Connected Open Government Statistics (COGS)

The problem

Users have difficulty in finding and using GSS data because:

metadata (the information about data e.g. definitions, caveats, information about how the data was collected) is often kept separately to the data (e.g. in a methodology document)
there are lots of different departments producing data on a similar topic but there is no easy way to bring this all together.

The aim

Connected Open Government Statistics (COGS) – previously called the GSS Data Project – aims to fix this problem by:

1. finding all the spreadsheets on a similar topic and bringing them together into ‘dataset families’
2. putting these datasets into ‘Tidy Data’ format by stripping out all the presentational stuff
3. finding the metadata
4. putting the Tidy Data and the metadata together and feeding it through a pipeline in order to get something called ‘Linked Data’

Why Linked Data is better

This Linked Data is better for users because:

it makes data easier to find (search engines can work with Linked Data better than data in spreadsheets)
users no longer have to navigate to different websites and different spreadsheets to find what they need
search engines like Google can ‘scrape’ the data to answer questions people type in
technical users find it easier to build new tools with Linked Data
Linked Data allows online tools to be automated (e.g. dashboards can pull through the most up to date data automatically).

The problem

Government statistics are not produced or managed by a single entity. We operate a federated system under the common banner of the Government Statistical Service. All central government departments, plus arms length bodies and the devolved administrations are part of this union and between them they publish around 25,000 tables of statistical data each year.
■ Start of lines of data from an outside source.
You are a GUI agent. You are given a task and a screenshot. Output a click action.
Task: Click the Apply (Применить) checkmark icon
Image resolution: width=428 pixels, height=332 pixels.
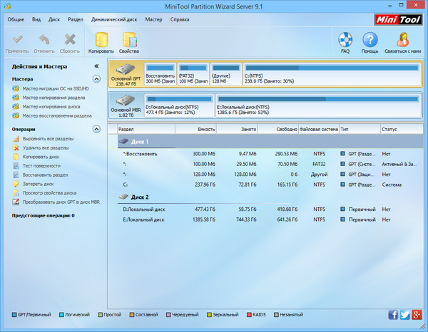click(x=17, y=40)
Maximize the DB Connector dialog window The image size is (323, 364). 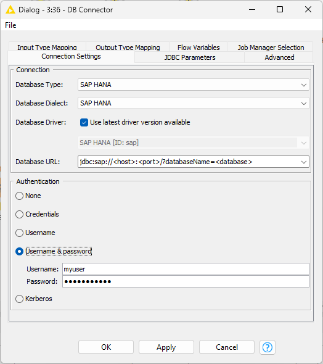[280, 9]

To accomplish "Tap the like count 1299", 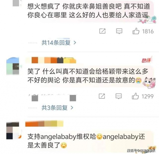I will (x=147, y=96).
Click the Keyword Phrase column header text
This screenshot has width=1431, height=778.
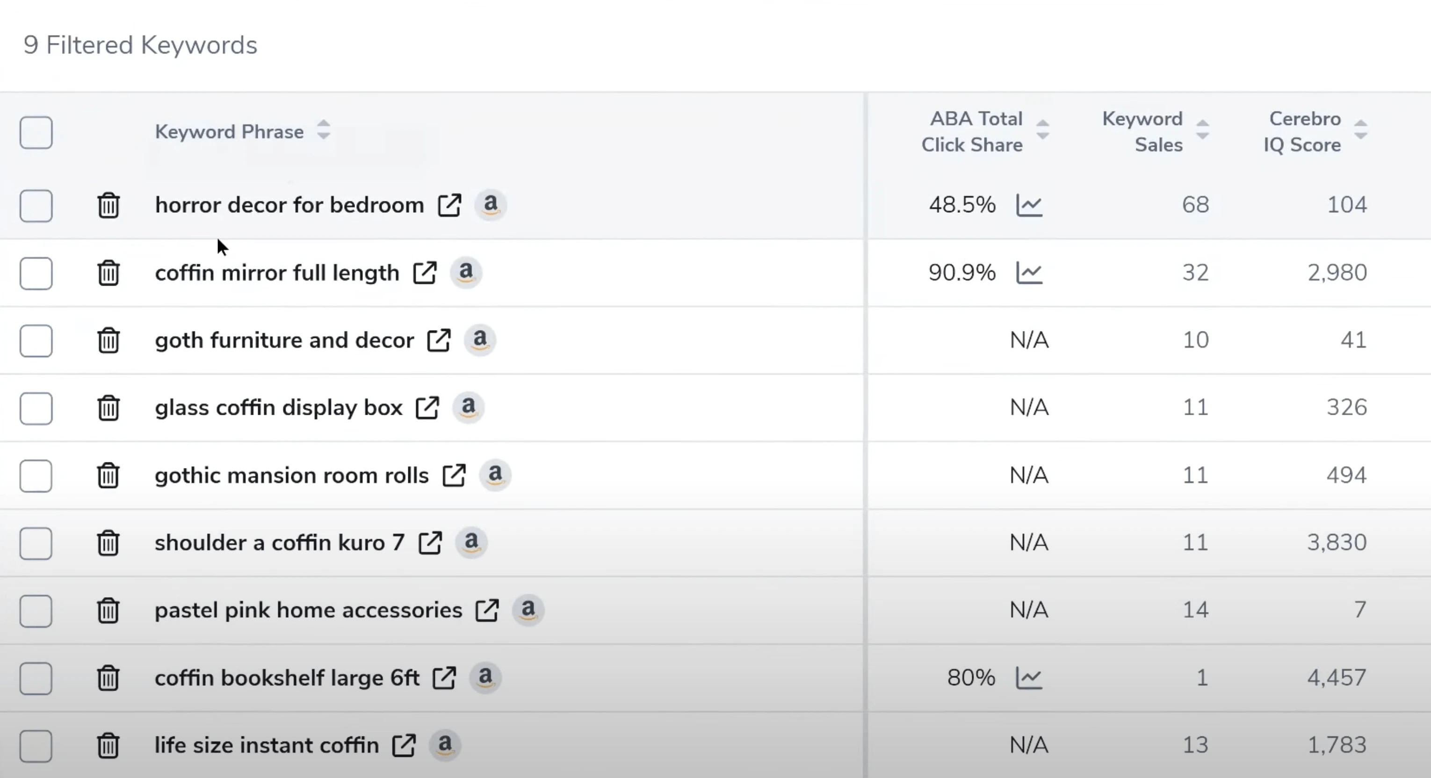(229, 132)
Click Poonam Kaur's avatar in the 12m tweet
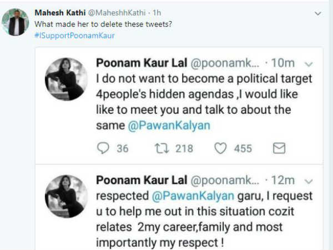 (67, 196)
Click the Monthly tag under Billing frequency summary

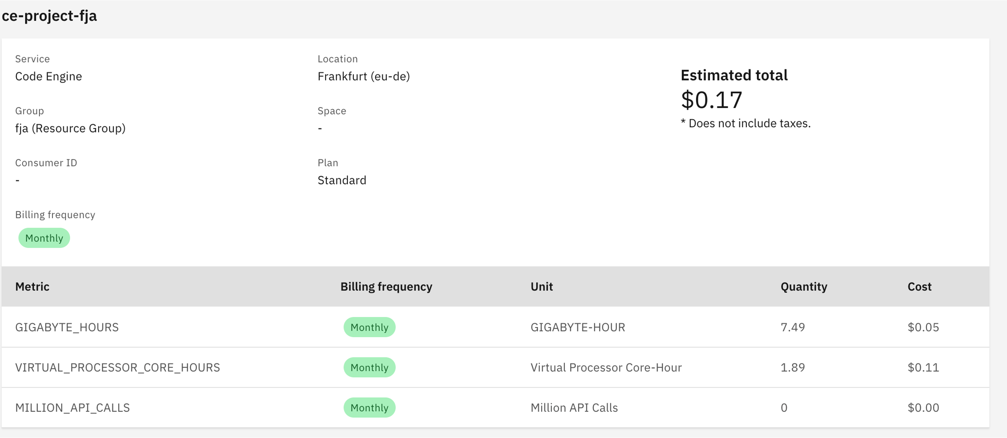point(44,238)
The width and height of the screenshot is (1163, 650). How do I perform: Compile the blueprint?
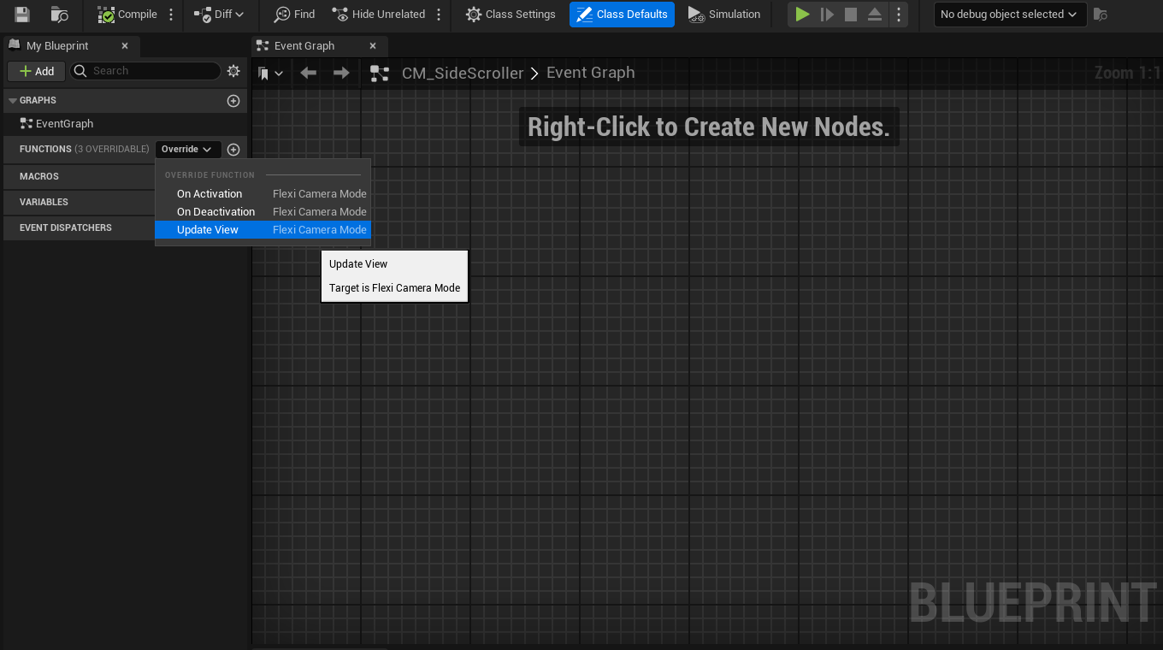click(x=127, y=15)
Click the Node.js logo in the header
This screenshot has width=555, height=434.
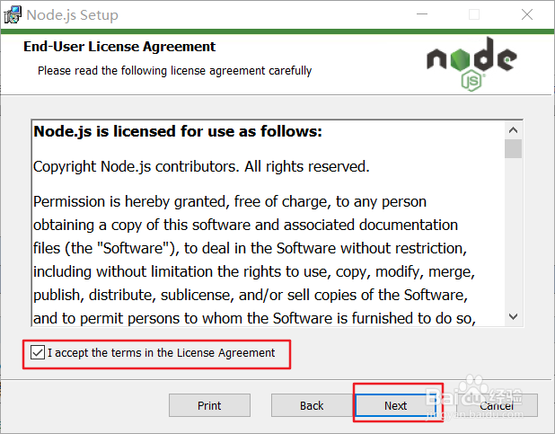471,64
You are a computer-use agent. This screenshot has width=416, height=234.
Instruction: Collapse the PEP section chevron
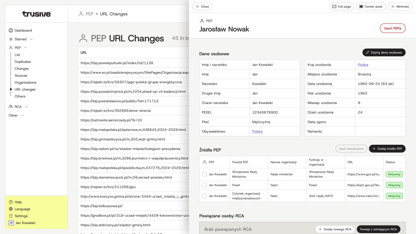click(26, 48)
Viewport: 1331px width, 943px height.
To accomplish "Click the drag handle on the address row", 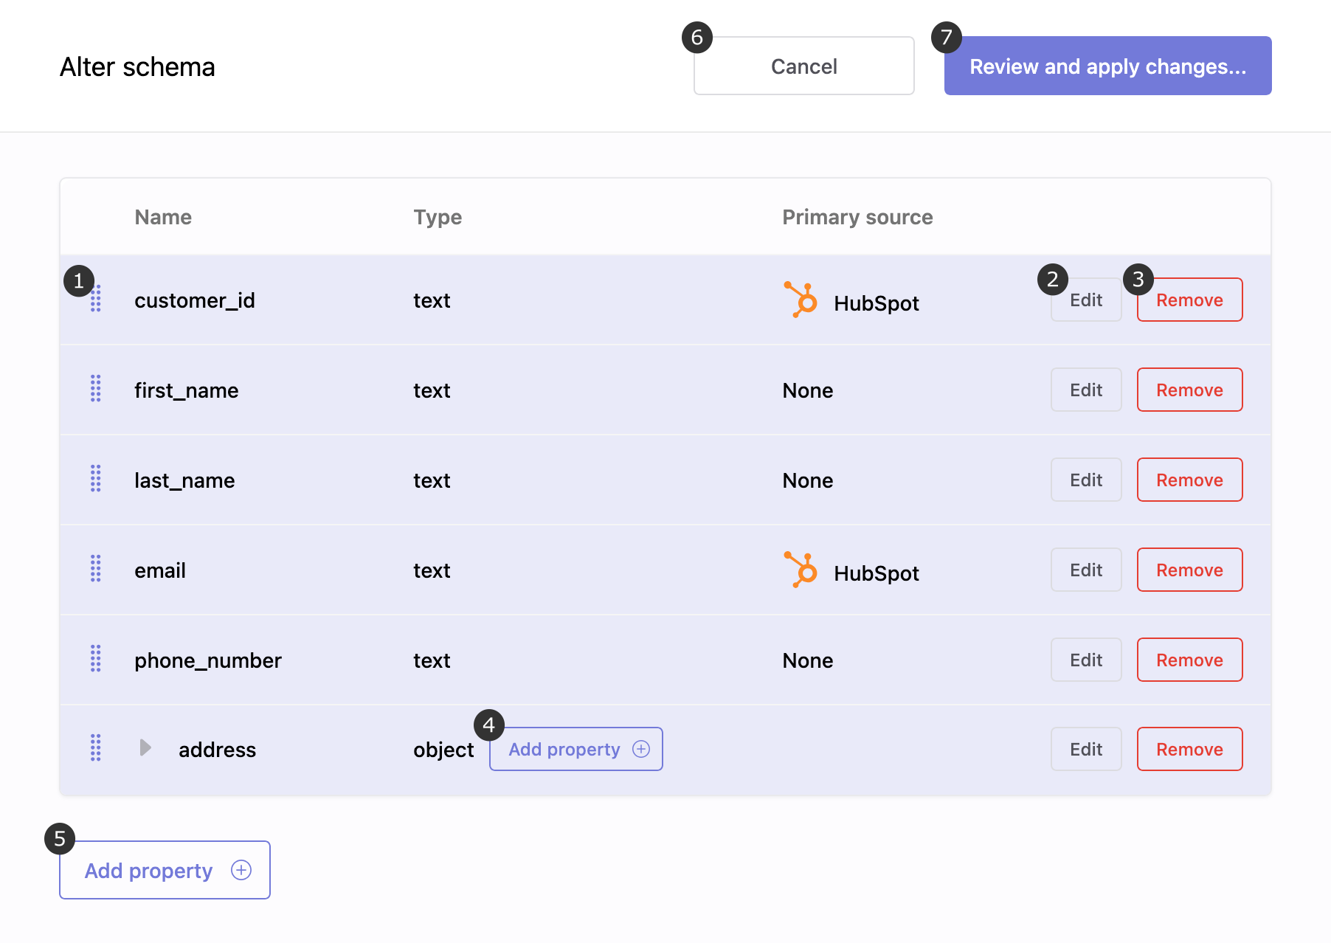I will tap(96, 748).
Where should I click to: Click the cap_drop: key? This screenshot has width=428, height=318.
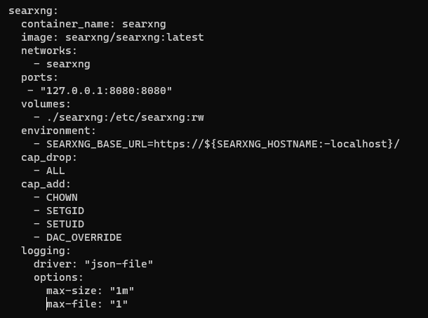[x=49, y=158]
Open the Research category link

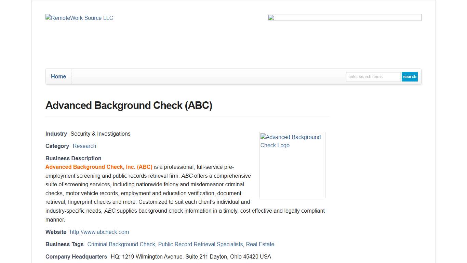pyautogui.click(x=84, y=146)
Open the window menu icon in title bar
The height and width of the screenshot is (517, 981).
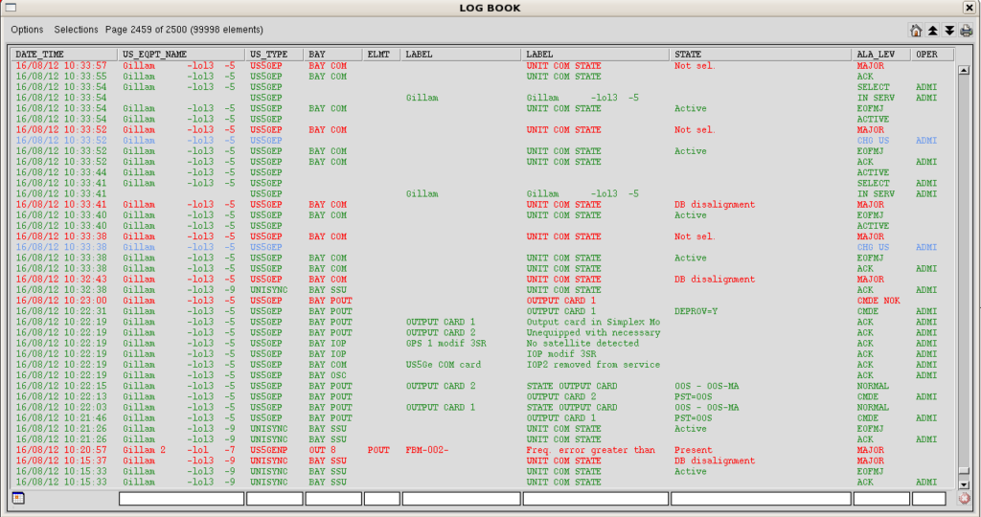pyautogui.click(x=11, y=8)
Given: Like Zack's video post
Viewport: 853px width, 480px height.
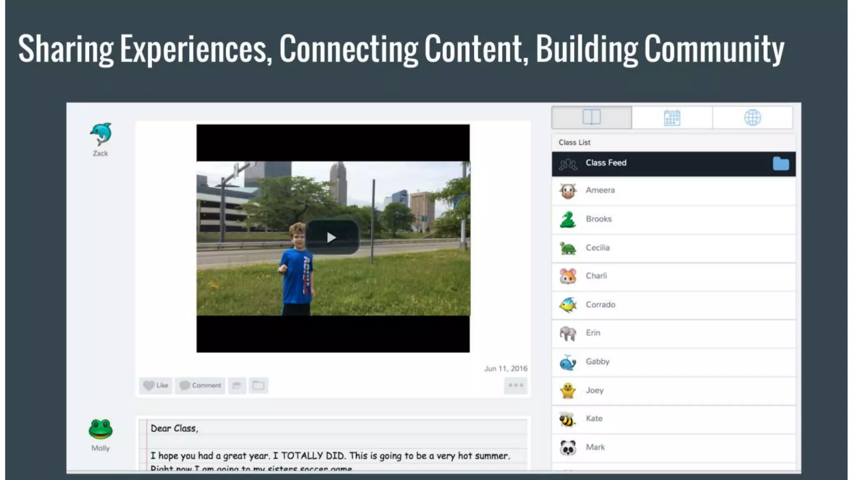Looking at the screenshot, I should point(156,385).
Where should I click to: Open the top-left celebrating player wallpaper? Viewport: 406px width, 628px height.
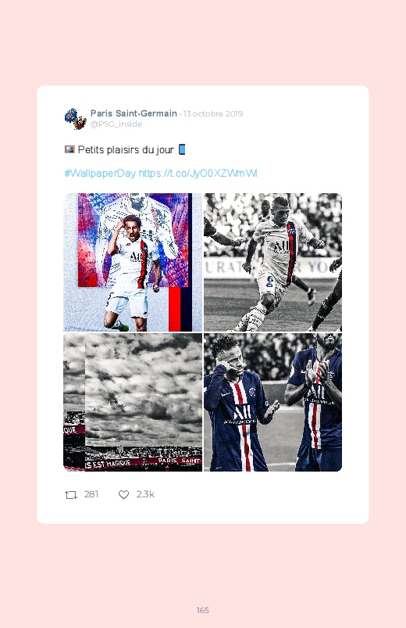pyautogui.click(x=133, y=262)
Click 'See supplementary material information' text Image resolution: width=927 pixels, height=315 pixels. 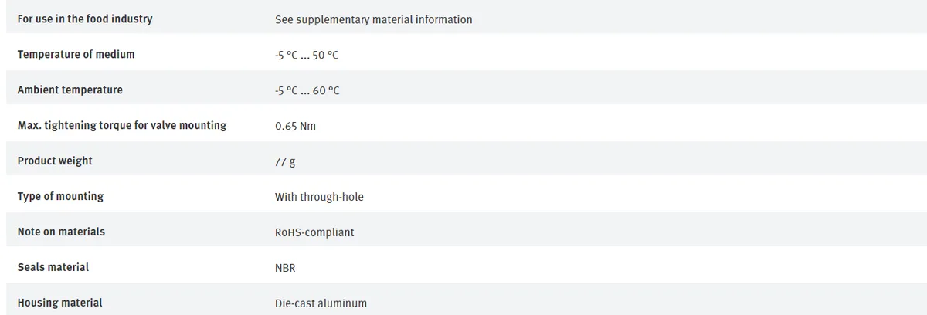(374, 19)
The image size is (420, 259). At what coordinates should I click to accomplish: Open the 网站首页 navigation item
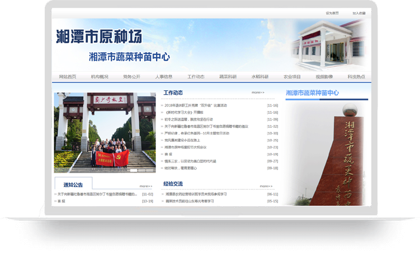67,77
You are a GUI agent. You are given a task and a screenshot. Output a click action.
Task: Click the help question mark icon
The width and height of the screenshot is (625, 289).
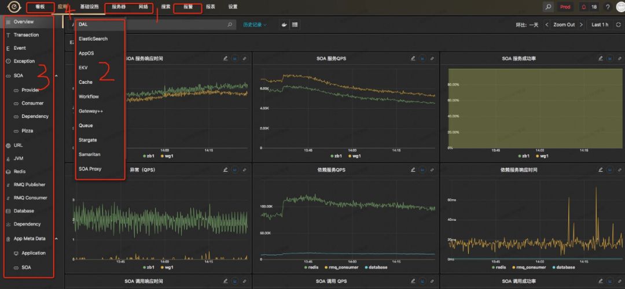pos(607,7)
We distribute this huge number of outputs across the internet on many portals and websites.

This disparate landscape has been a problem for our users.

Making so much data available in the open, free to download and use (and reuse) is the right thing. But our users are struggling to get to grips with this wealth of data. Some of the problems are:

low awareness of what is available: Where do I start? What do I look for? What is the data called?
users are not able to find the data they need: Where do I look? Who does the data? What website?
output formats are impenetrable to a lot of users: Where is the data I need? What does it mean?

How do we overcome these barriers and challenges to accessing and using the data we produce?

A project can’t achieve this in isolation. We are all responsible, including our users, for the co-creation of this new vision for the GSS.

Connected Open Government Statistics (COGS) – previously called the GSS Data Project – is developing the tools that can help to support this. The heavy lifting equipment we are building will reduce the burden on departments. We are working in partnership with centralised teams that are already supporting the betterment of the GSS. We are collaborating with the growing communities of practices out there, such as Reproducible Analytical Pipeline (RAP) champions and presentation champions, that are already working support better data.

This project is about being that catalyst for change and running towards a better way.

The aim – what do we need to do?

To increase the impact and reach of GSS statistical data by improving how we organise, integrate and deliver GSS data online.

We need to re-imagine our current publication model. Spreadsheets have played the lead role for many years. They will continue to play a part but this should be a supporting role and not the primary channel as we expand our distribution routes.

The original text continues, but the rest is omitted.